The UX199 was released in 1925 as the successor of the UV199 which was introduced in 1922. The difference being only the base. While the UX199 has a UX4 base, the UV199 had the UV4 base which used much shorter, stubby pins. The UV199 was the first commercial tube to use thoriated tungsten filaments, the properties of which were discovered by accident. In 1920 a production run of pure tungsten filament UV201 tubes was contaminated with thorium. The engineers realised that these tubes performed better and thus investigated and developed the thoriated tungsten filament. The UX-199 and UV-199 had a very efficient filament which only consumed 60mA at 3 to 3.3V. Thus perfectly suited for portable or battery powered radio sets. By 1931 these tubes were already discontinued. The UX199 was positioned as a similar tube as the UX201A but with more efficient filament. It has an amplification factor of 6.6 and a plate resistance of about 15kOhms, which results in a measly 425 micromhos. About half the transconductance of the UX201A. For the complete technical data refer to the Cunningham data sheet. The data sheet does not show any plate curves, so I took a set of curves from an actual tube:




Seems like a nice tube wich could be used to create a special vintage like touch to the sound. I never actually used any UX199 and also never bought many of them. Lets have a look at the few samples in my stock.

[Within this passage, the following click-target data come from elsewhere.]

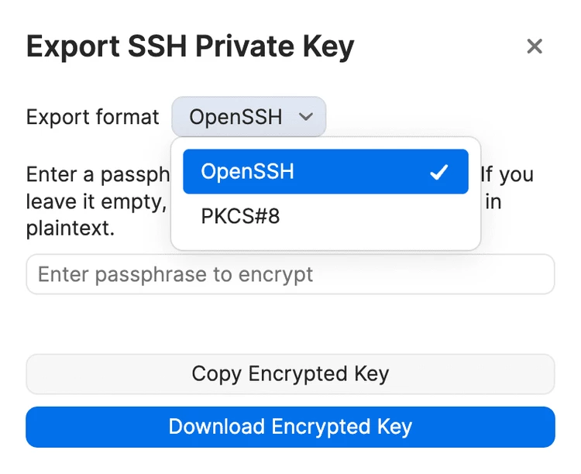Click the Export SSH Private Key heading
Screen dimensions: 581x474
click(x=191, y=47)
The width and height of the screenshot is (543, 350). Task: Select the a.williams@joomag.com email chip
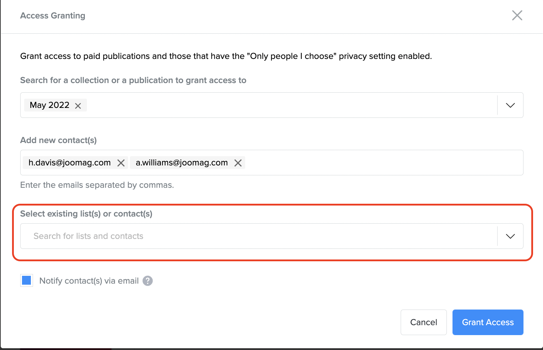(182, 163)
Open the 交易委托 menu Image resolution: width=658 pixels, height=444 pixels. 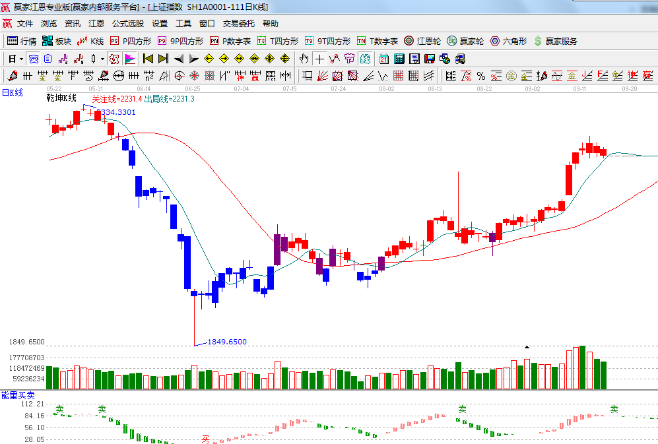(238, 23)
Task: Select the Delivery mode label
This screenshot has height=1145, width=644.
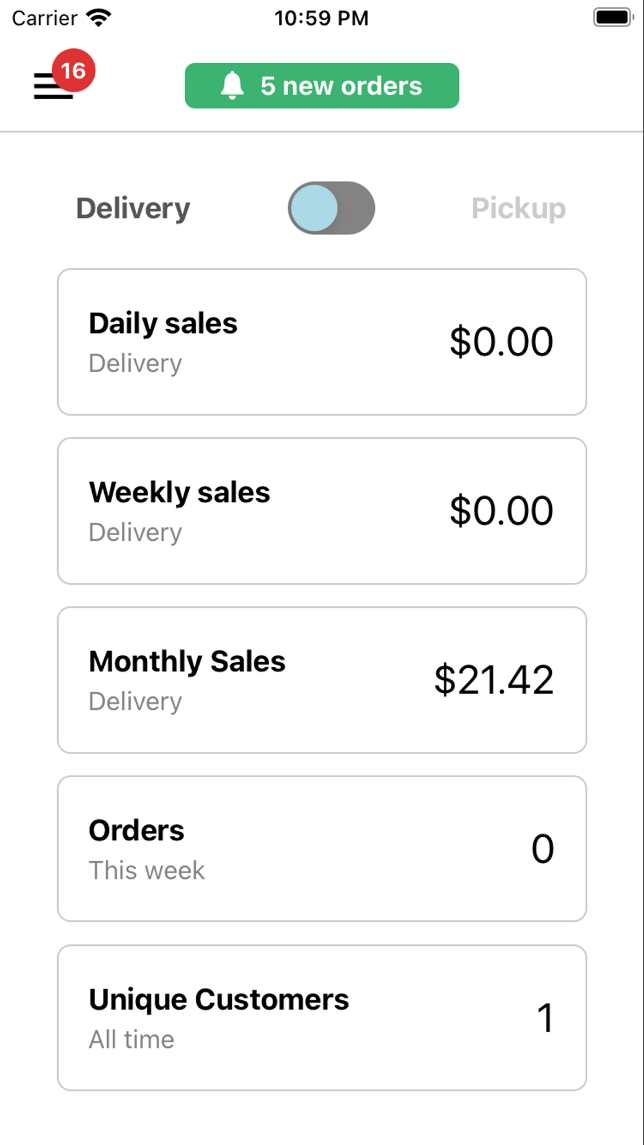Action: click(x=133, y=209)
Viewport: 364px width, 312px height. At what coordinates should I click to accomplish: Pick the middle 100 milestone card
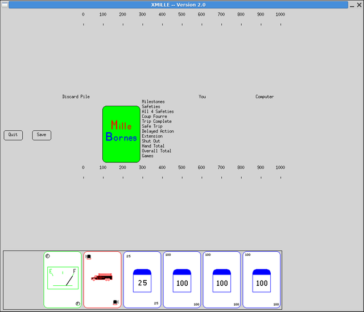(222, 280)
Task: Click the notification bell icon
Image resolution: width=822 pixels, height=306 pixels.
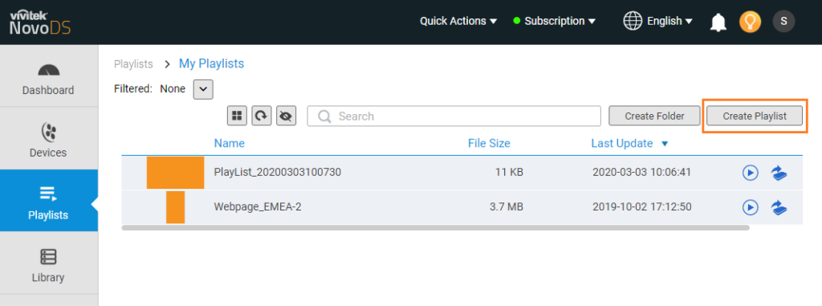Action: 718,22
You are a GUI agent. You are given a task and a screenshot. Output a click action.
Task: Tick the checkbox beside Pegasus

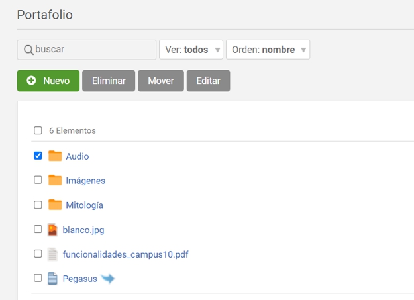[38, 278]
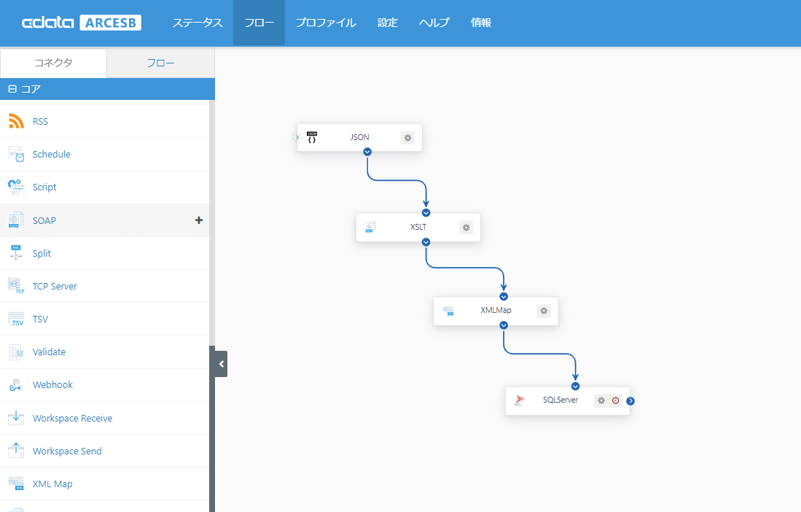Screen dimensions: 801x512
Task: Click the gear icon on XSLT node
Action: 466,228
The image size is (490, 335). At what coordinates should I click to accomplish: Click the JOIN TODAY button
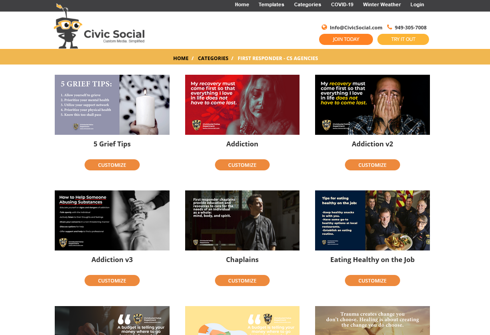[346, 40]
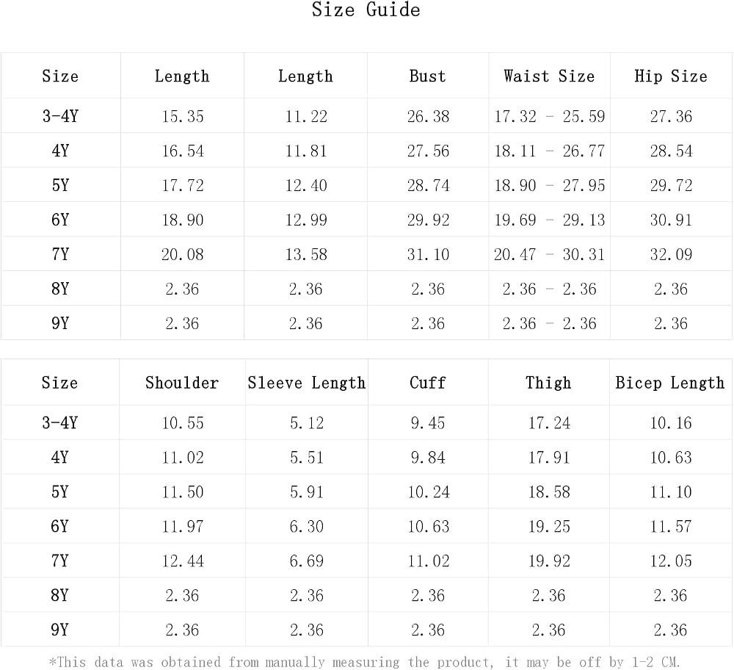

Starting with a RCA Radiotron UX199.




The tube has a very slim, straight sided glass envelope which has about the same diameter as the base. A rather modern look for a tube from that era.






The glass is entirely covered with getter in the inside. Another RCA, this time still in its beautiful box:





The tube is well padded for optimum protection:






This one has a sticker with a hand written note when it was tested.







More photos of the box:







Next we have a sample of the UV199 made by RCA:




The UV base with the short pins had issues with making good contact and therefore was replaced by the longer pin base.






This tube is of later manufacture and came in this more modern RCA box:




Probably made for replacement purposes after the tube numbers got reduced to the last two digits.





The last sample I have to show was made by DeForest Radio Co:




Those vintage tube boxes are simply gorgeous.







Inside similar padding as in the RCA box:













Due to the low filament power not much of a glow visible and in the RCA mostly obstructed by the getter:




The DeForest reveals a bit more and here we see the cylindrical arrangement of grid and plate around the single filament string:







I hope you enjoyed the presentation of this vintage tube.